【USACO4.1.3】篱笆回路 无向图最小环
题目意思就是让你求无向图最小环,但是给数据的方式非常恶心。
我的用并查集+暴力的方式……
先给每个边的顶点标号,然后…… 把A能到B,B也能到A的边的点,给并为一个点……
然后floyd求最小环。
floyd最小环我自己还不是非常理解…… 但是先用着,上课再想
Executing... Test 1: TEST OK [0.005 secs, 4028 KB] Test 2: TEST OK [0.003 secs, 4028 KB] Test 3: TEST OK [0.005 secs, 4028 KB] Test 4: TEST OK [0.008 secs, 4028 KB] Test 5: TEST OK [0.005 secs, 4028 KB] Test 6: TEST OK [0.008 secs, 4028 KB] Test 7: TEST OK [0.014 secs, 4028 KB] Test 8: TEST OK [0.049 secs, 4028 KB] Test 9: TEST OK [0.041 secs, 4028 KB] All tests OK.
/*
TASK:fence6
LANG:C++
*/
#include <iostream>
#include <cstring>
#include <cstdio>
#include <cmath>
#include <vector>
using namespace std;
int n;
struct edge
{
int Length;
int Q1_out, Q2_out;
vector<int>q1;
vector<int>q2;
edge(){}
edge(int _Length):Length(_Length){}
}x[1000];
int Father[1000]= {0};
int g[250][250], dist[250][250];
int father_is_who(int k)
{
if (Father[k]) return Father[k] = father_is_who(Father[k]);
else return k;
}
void init()
{
scanf("%d", &n);
for (int i = 1; i <= n; ++ i)
{
int Num, Length, Out1, Out2;
scanf("%d%d%d%d", &Num, &Length, &Out1, &Out2);
x[Num] = edge(Length);
for (int j = 0; j != Out1; ++ j)
{
int tmp;
scanf("%d", &tmp);
x[Num].q1.push_back(tmp);
}
for (int j = 0; j != Out2; ++ j)
{
int tmp;
scanf("%d", &tmp);
x[Num].q2.push_back(tmp);
}
}
for (int i = 1; i <= n; ++ i)
{
x[i].Q1_out = i * 2 - 1;
x[i].Q2_out = i * 2;
}
for (int i = 1; i <= n; ++ i)
{
for (int j = 0; j != x[i].q1.size(); ++ j)
{
//i 从out1的点出发,可以到x[i].q1[j]
int will = x[i].q1[j];
for (int k = 0; k != x[will].q1.size(); ++ k) //will从out1出发到will_will
{
int will_will = x[will].q1[k];
if (will_will == i)
{
int a = father_is_who(x[i].Q1_out);
int b = father_is_who(x[will].Q1_out);
if (a != b) Father[a] = b;
}
}
for (int k = 0; k != x[will].q2.size(); ++ k) //will从out1出发到will_will
{
int will_will = x[will].q2[k];
if (will_will == i)

### 任务要求
在这篇关于篱笆回路的文章里,作者合并顶点之后用什么算法求最小环? 这些数据取自另一来源。

### 数据摘录
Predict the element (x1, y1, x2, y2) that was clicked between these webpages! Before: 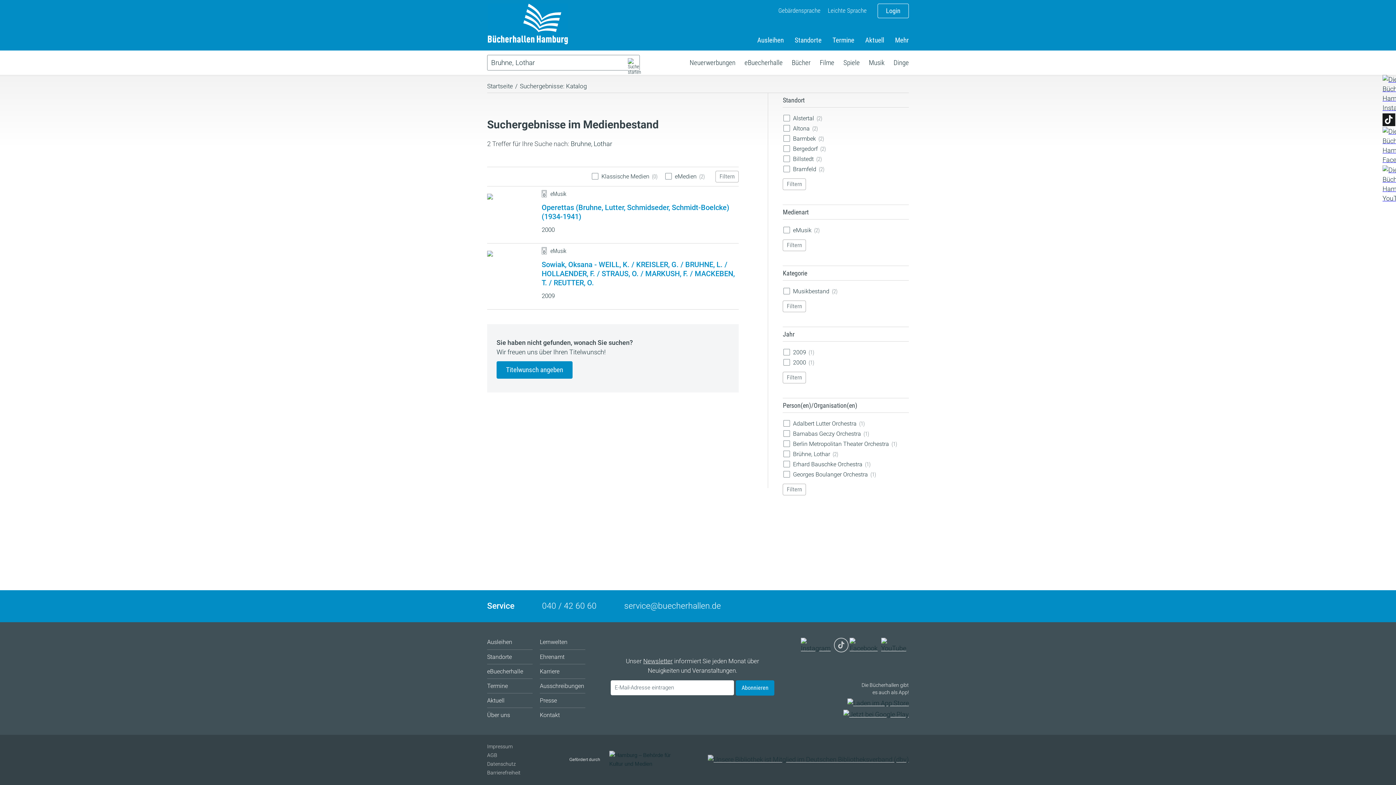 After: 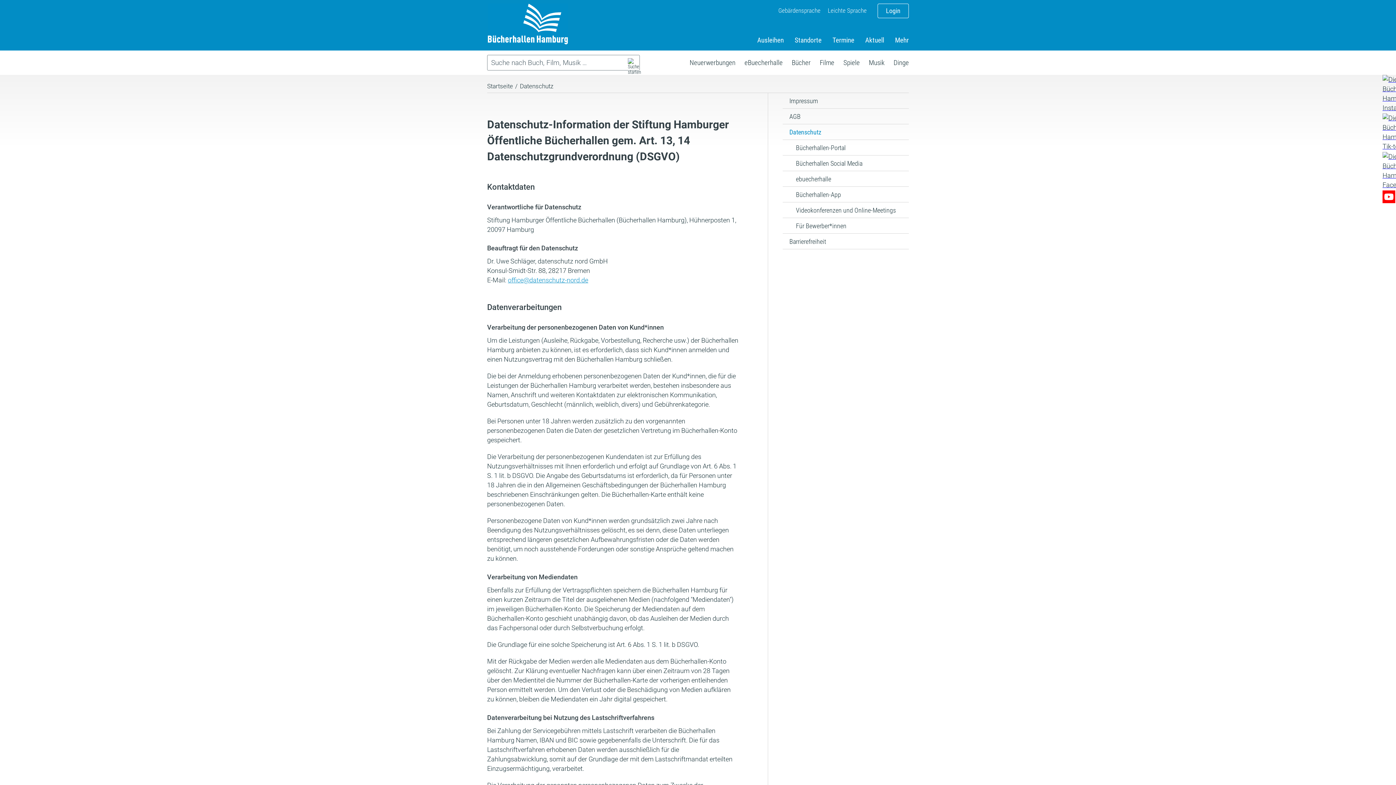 Action: bbox: (487, 760, 520, 768) label: Datenschutz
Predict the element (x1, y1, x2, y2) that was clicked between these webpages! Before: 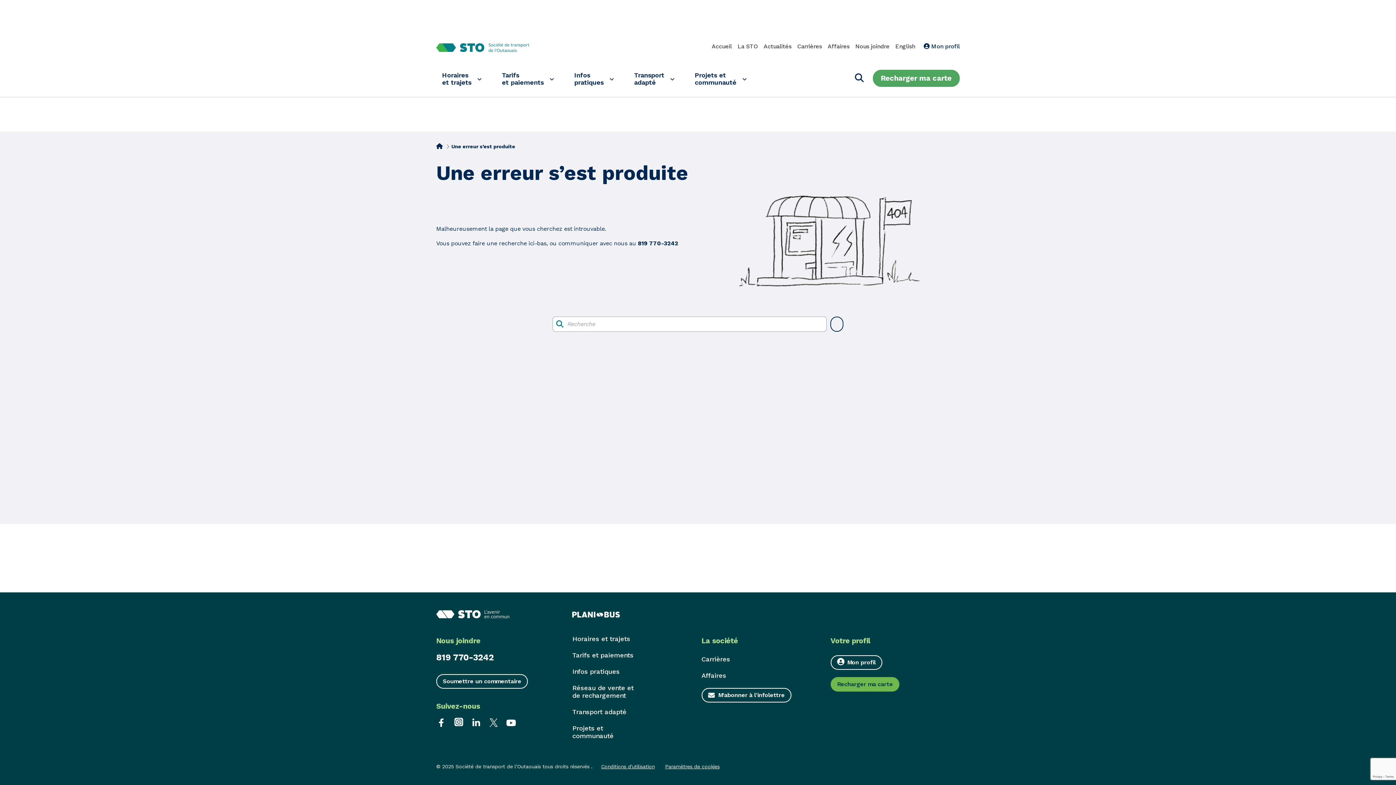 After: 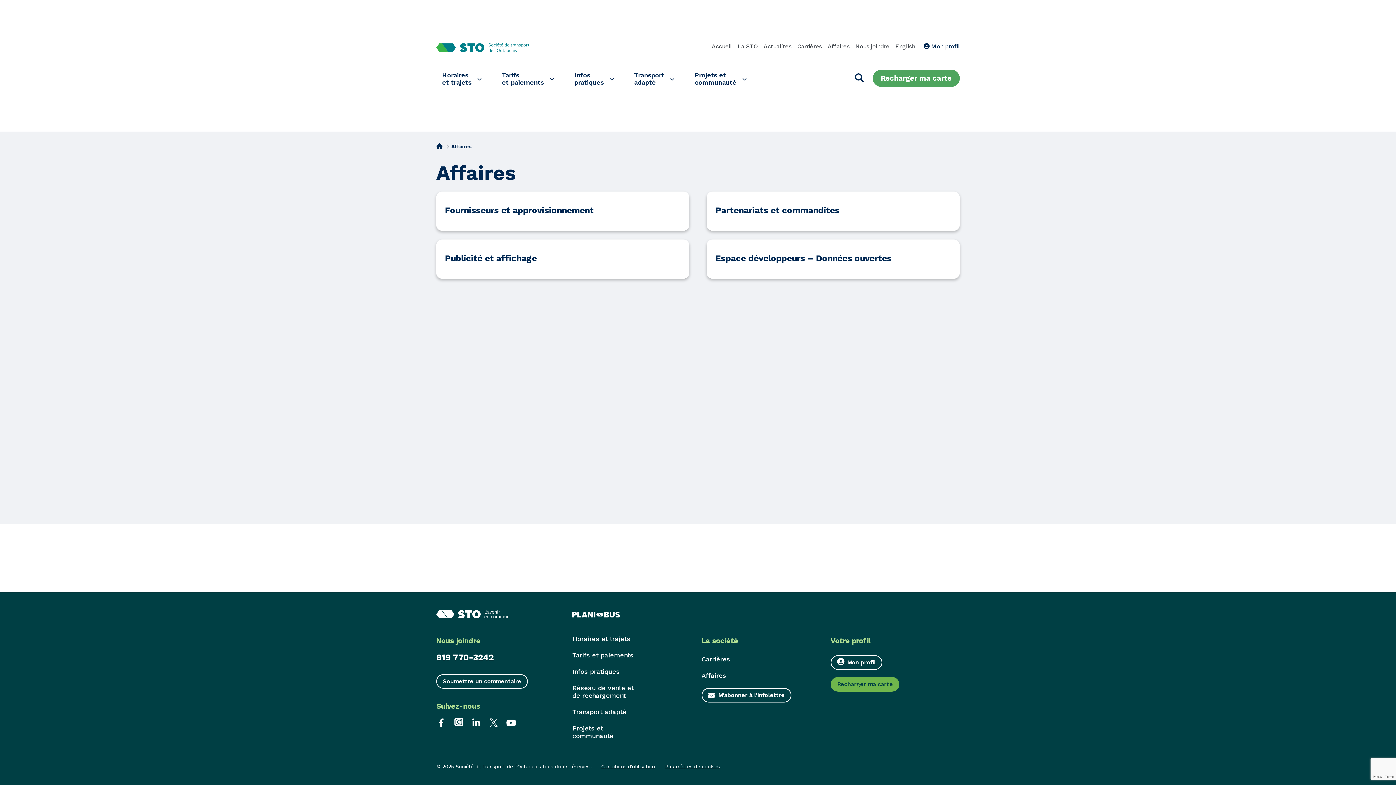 Action: label: Affaires bbox: (827, 42, 849, 50)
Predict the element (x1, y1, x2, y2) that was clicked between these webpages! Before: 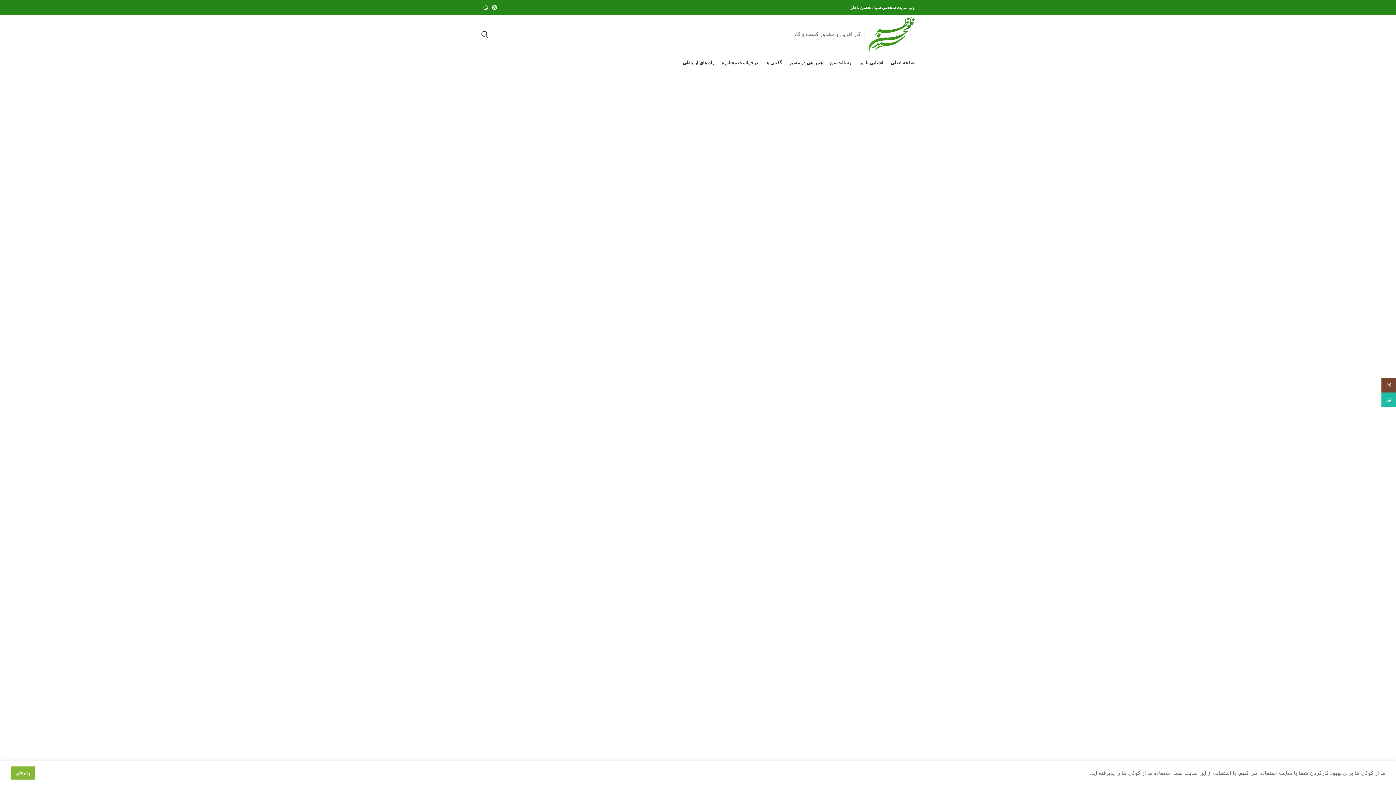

### 结果如下
Floyd 算法。